As we now look to drive consistency of experiences for people, data and processes across an organization with new digitally connected tools, the panel looked to the need for firms to identify the areas where they can drive tangible new efficiencies in their business.

Focusing on the Insurance Industry in specific terms, Artificial Intelligence (AI) and Machine Learning (ML) are now coming to the fore in terms of their application in working businesses. Although it is probably still early days in most cases, we can now think about moving past the prototyping phase and develop the application of these technologies to look for where they will have the most impact. The panel agreed that where ML can really help the business is to work through workloads where vast amounts of data exist that we can point machine brains towards.

Connected, joined-up end-to-end planning

For real connected, joined-up end-to-end planning to be brought to bear inside the Insurance Industry, the speakers detailed some of the before-and-after steps where they see intelligent planning being applied.

The most effective use of planning technologies for Insurance Industry businesses sees firms move from manual processes and be able to map out where data will be chanelled towards, once a digital planning platform like Anaplan is implemented. Making sure that there’s a reference architecture to apply data flows to helps create a headstart towards successful project delivery.

Moving human error out of the operational process has always got to be a good thing. Given the disruptive effects of Covid-19 throughout 2020 and beyond, Baker commented that scenario planning is not new per se, but now the Insurance Industry can look to a new and more digitally enabled top-down approach to gain a macroeconomic view of how any business will perform in a period of massively disruptive change.

Nathwani noted that Aspen was already relatively progressed on its Anaplan journey at the start of the pandemic, so the firm was already in a position to be able to simply ‘click a few buttons’ and analyze possible business outcomes.

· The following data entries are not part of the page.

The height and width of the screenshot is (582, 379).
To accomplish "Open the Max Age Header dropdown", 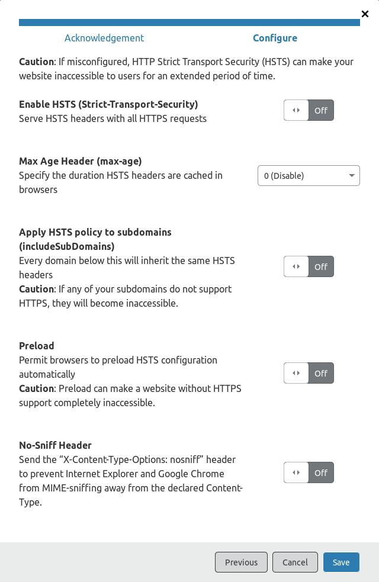I will 308,176.
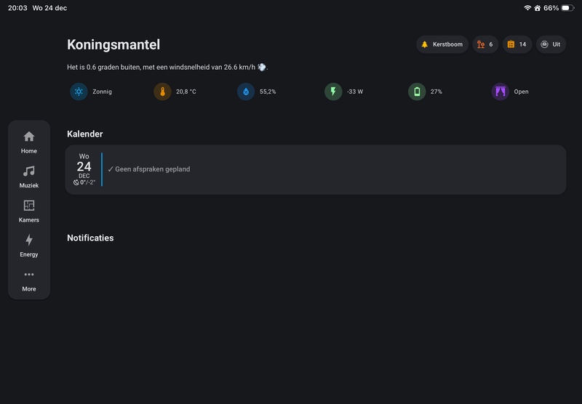The image size is (582, 404).
Task: Click the lightning bolt power icon
Action: pyautogui.click(x=333, y=92)

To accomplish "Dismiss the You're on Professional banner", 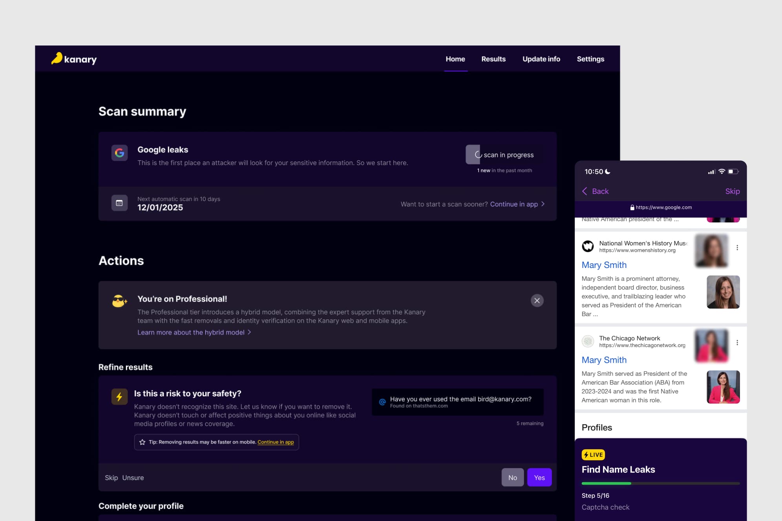I will click(537, 301).
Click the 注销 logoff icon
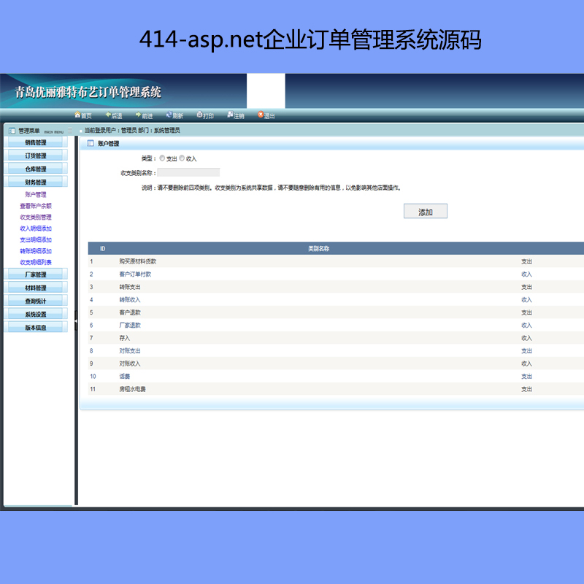This screenshot has height=584, width=584. 230,115
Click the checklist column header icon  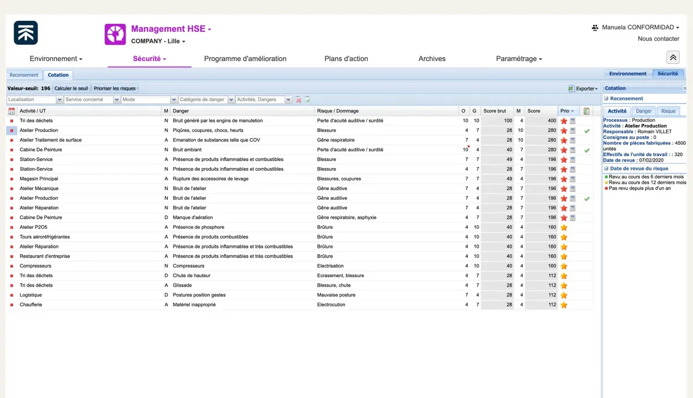point(587,111)
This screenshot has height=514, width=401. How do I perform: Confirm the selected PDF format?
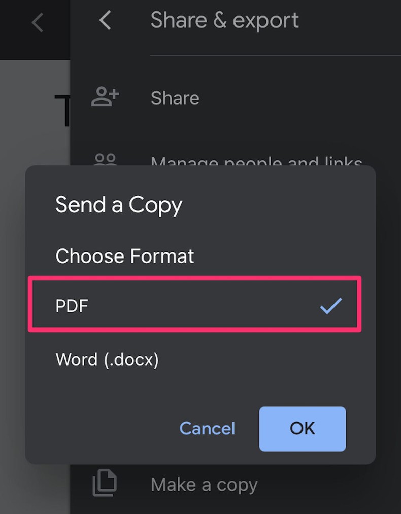tap(302, 428)
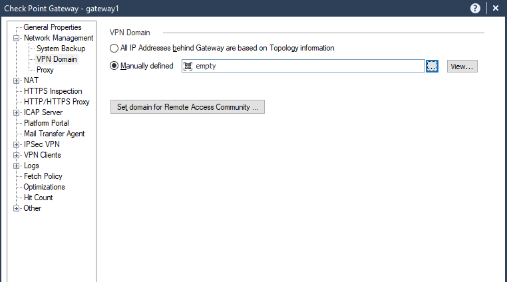Expand the Other tree node
Viewport: 507px width, 282px height.
pyautogui.click(x=17, y=208)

Thinking about the way companies implement a strategic planning process as part of their operational core, Nathwani and Baker agree that the strategic planning engine should always be run with a view to delivering on the core business plan at any given moment in time. With the prospect of IFRS17 ahead for 2023, the panelists looked to the future requirements that this will bring in for all businesses in this sector.

Operational aspects of the Anaplan platform

Sean Culligan took the ‘virtual’ stage to dig into some of the operational aspects of the Anaplan platform. It is clear that an efficient implementation of  Anaplan is one where each module is brought online only when a conscientious study of User eXperience (UX) is also tabled as a trackable working measure.

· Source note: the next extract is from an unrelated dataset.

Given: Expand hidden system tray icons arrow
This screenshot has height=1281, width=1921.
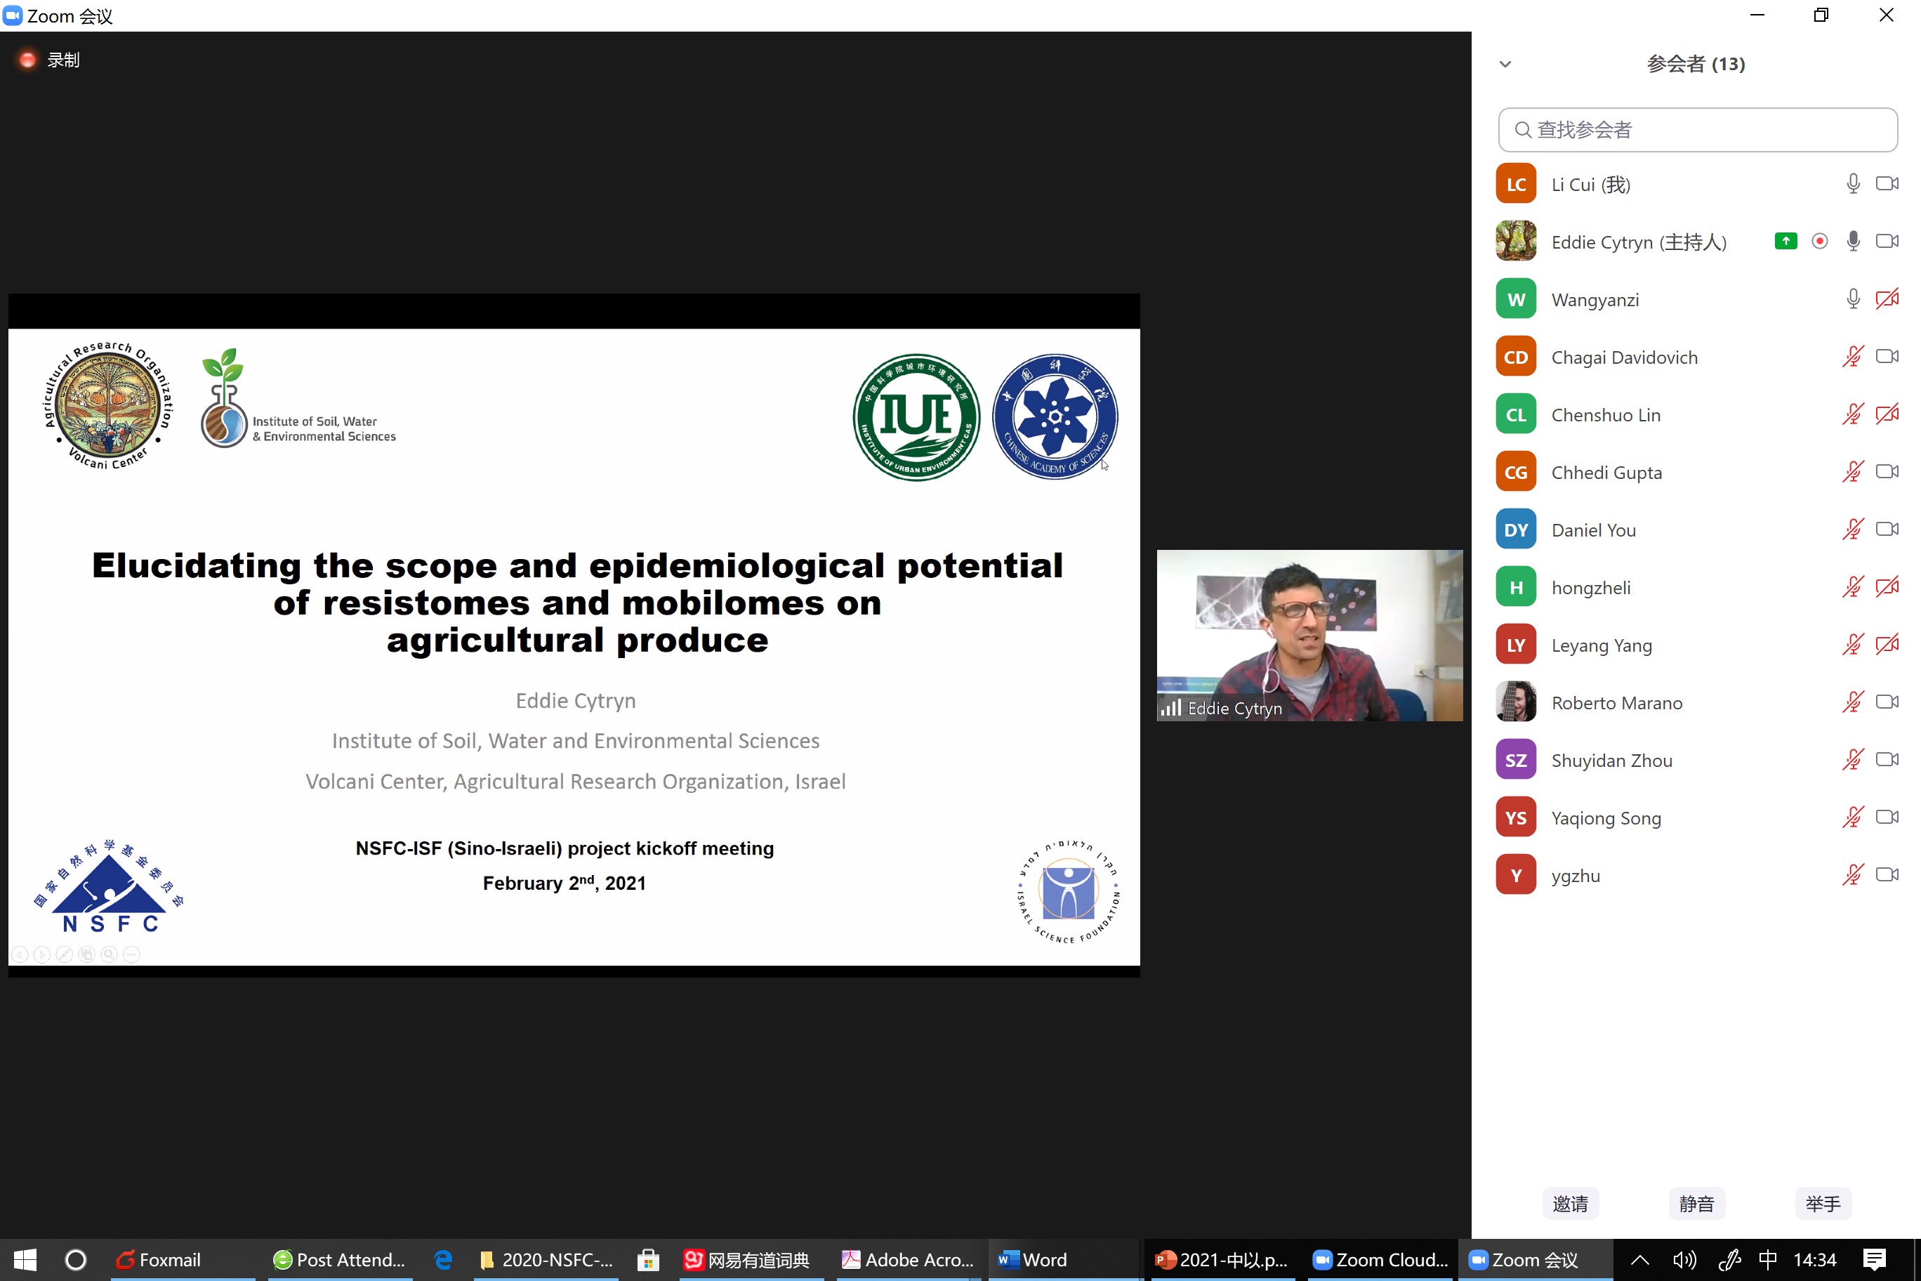Looking at the screenshot, I should coord(1639,1259).
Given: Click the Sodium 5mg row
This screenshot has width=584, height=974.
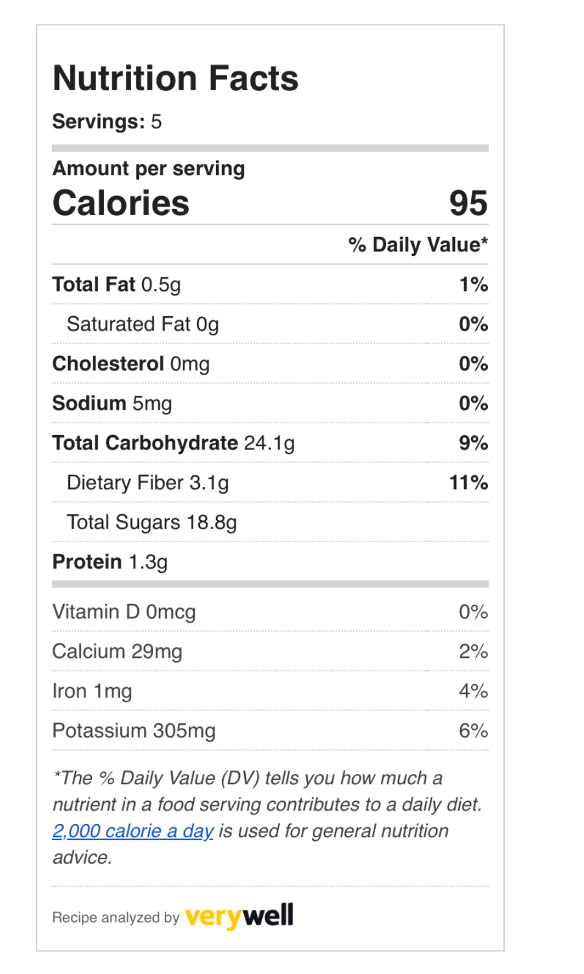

In terms of what drives Anaplan adoption, all speakers agreed that it is vitally important to put the ownership of any technology in the hands of the users themselves. It is essential to be able to drive change management once end consumers of a technology product or service have an ability to provide feedback, early and often.

Although Analplan is great for planning, it also performs really well for reporting and the discussion moved to how reports are used. For Baker, good reporting should be carried out that is integral to the planning process and secondly, it should form a part of the data streams channeled towards BI platforms.

As Anaplan continues to mature and evolve and augment its levels of functionality, Vuelalta’s central piece of advice is to never ‘just’ focused on Anaplan. It always remains fundamentally important to focus on the business, whatever industry vertical a firm finds itself operating in.

This Vuealta Planning Strategies for the Insurance Industry in 2021 and Beyond webinar rounded out with a practical live-video demonstration of Anaplan. Once organizations in the Insurance Industry start to leverage scenario modeling and digital planning platform technologies, they can really start to move towards becoming changemakers that adapt & reinvent for the greater good.